Invité samedi à un Space animé par le journaliste Stanis Bujakera, l’ancien responsable du FRIVAO a admis ne pas être en mesure de préciser avec exactitude l’affectation de l’ensemble des fonds déjà reçus par l’État congolais. Un aveu qui relance le débat sur la transparence de ce programme d’indemnisation destiné aux victimes du conflit ayant ensanglanté Kisangani en juin 2000.

À ce jour, la RDC a déjà perçu quatre tranches de 65 millions de dollars chacune, soit un total de 260 millions de dollars sur les 325 millions accordés par la Cour internationale de Justice (CIJ) au titre des réparations dues par l’Ouganda.
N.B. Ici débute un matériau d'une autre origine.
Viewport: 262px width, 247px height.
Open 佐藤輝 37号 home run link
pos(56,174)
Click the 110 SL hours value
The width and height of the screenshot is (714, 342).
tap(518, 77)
Selon les chiffres avancés par Mgr Mwarabu, environ 28 millions de dollars ont été versés aux victimes. À ce montant s’ajoutent 9 millions de dollars dont les traces ont été retrouvées dans les comptes du Fonds ainsi que 2,6 millions de dollars transférés au ministère de la Justice sous l’ancienne ministre Rose Mutombo. Au total, près de 37 millions de dollars peuvent être justifiés, laissant sans explication détaillée quelque 223 millions de dollars déjà décaissés.
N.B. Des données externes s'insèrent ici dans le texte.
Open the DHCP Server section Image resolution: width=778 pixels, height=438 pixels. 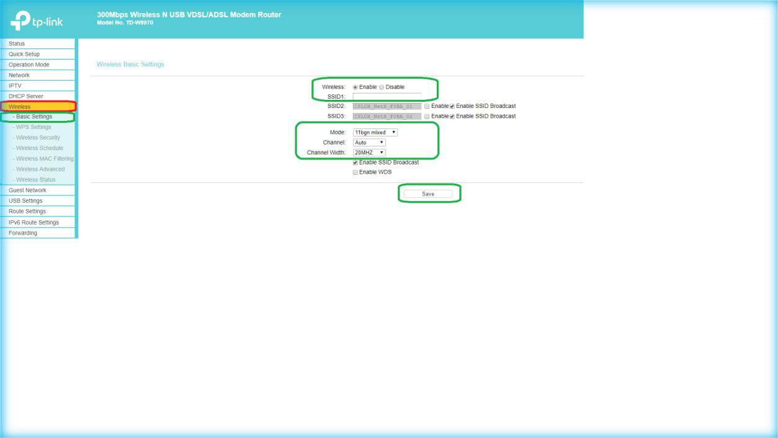pos(26,96)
Ces révélations alimentent les inquiétudes au sein de l’opinion publique, particulièrement à Kisangani, où de nombreuses victimes continuent d’attendre une réparation effective des préjudices subis. Plus de deux décennies après les affrontements entre les armées ougandaise et rwandaise, les attentes restent immenses tandis que les résultats du processus d’indemnisation demeurent contestés.
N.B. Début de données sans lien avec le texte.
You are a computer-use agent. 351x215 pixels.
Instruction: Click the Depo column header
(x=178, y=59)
Le président de l’Assemblée provinciale de la Tshopo, Mateus Kanga, a lui aussi exprimé ses réserves sur la gestion du FRIVAO. Il estime que le mécanisme mis en place peine à répondre aux attentes des populations concernées et dénonce une approche jugée restrictive dans l’identification des bénéficiaires.

Selon lui, de nombreuses personnes ayant subi les conséquences directes du conflit, notamment des traumatismes psychologiques, des déplacements forcés ou des pertes socio-économiques, n’ont pas été suffisamment prises en compte dans le processus de réparation.

Alors que l’Ouganda doit verser en septembre prochain la cinquième et dernière tranche de 65 millions de dollars, portant le montant total des réparations à 325 millions, les appels à la transparence se multiplient. Plusieurs acteurs exigent désormais un audit complet ainsi qu’une publication détaillée des fonds reçus et des dépenses engagées.

Pour les victimes de la guerre des Six Jours, la question n’est plus seulement celle des réparations promises, mais également celle de la redevabilité. À mesure que les versements se poursuivent, la pression s’accentue sur le FRIVAO et les autorités compétentes pour faire toute la lumière sur l’utilisation de fonds destinés à réparer l’un des épisodes les plus douloureux de l’histoire récente de Kisangani.